### Passage ###

Tuesday, December 12, 2023

A Promising Time for the Library


I got an email a few days ago from someone named Kristi bearing the title, "This is a promising time for your library." That struck me as a pleasant thought. I wasn't aware that anyone really cared much about my library except me; I wondered who Kristi was, and what she meant, exactly. 

It's true that several books have come my way recently via the de-acquisition cart in the lobby of the Golden Valley Library, including a handsome coffee-table book of Seth Eastman's paintings. And the other day, when Hilary and I were shopping for gifts at Magers & Quinn, I also picked up two books for myself: a collection of poems by Joyce Sutphen, Carrying Water to the Field; and Existential Monday by an obscure French philosopher named Benjamin Fondane.

To top it off, a few weeks ago I conceived the notion that it was necessary to have a decent hardcover edition of Samuel Johnson's writings at my disposal. I'm not sure why, though the Penguin paperback edition I own is looking pretty ratty. I consulted a used book consolidator online and discovered that Amazon was offering a recently compiled hardcover edition from Yale at half-price. How could I resist?

### Data section ###

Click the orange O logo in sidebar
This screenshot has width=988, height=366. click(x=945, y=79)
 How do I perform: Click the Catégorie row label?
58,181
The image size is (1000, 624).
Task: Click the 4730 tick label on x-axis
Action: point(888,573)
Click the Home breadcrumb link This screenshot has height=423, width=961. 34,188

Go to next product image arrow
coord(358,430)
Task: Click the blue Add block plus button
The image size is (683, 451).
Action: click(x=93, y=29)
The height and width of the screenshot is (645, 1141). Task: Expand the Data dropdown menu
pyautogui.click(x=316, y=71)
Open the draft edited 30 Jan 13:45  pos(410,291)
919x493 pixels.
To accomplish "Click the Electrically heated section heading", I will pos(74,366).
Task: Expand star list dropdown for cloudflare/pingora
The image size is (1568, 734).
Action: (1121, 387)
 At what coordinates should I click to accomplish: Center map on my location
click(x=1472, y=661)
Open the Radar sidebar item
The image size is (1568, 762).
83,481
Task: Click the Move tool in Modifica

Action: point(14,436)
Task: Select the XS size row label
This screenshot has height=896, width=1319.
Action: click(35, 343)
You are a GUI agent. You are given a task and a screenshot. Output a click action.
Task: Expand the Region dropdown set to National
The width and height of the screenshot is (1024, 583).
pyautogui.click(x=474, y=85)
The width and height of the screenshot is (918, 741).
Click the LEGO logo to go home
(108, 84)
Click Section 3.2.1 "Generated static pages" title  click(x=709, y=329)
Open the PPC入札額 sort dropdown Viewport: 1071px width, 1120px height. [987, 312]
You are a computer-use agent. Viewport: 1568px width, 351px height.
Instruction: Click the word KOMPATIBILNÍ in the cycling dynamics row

###

## What the task asks
According to the post about the library, which two books did the writer buy for himself at Magers & Quinn?

## Answer to this task
He bought Carrying Water to the Field, a collection of poems by Joyce Sutphen, and Existential Monday by the French philosopher Benjamin Fondane.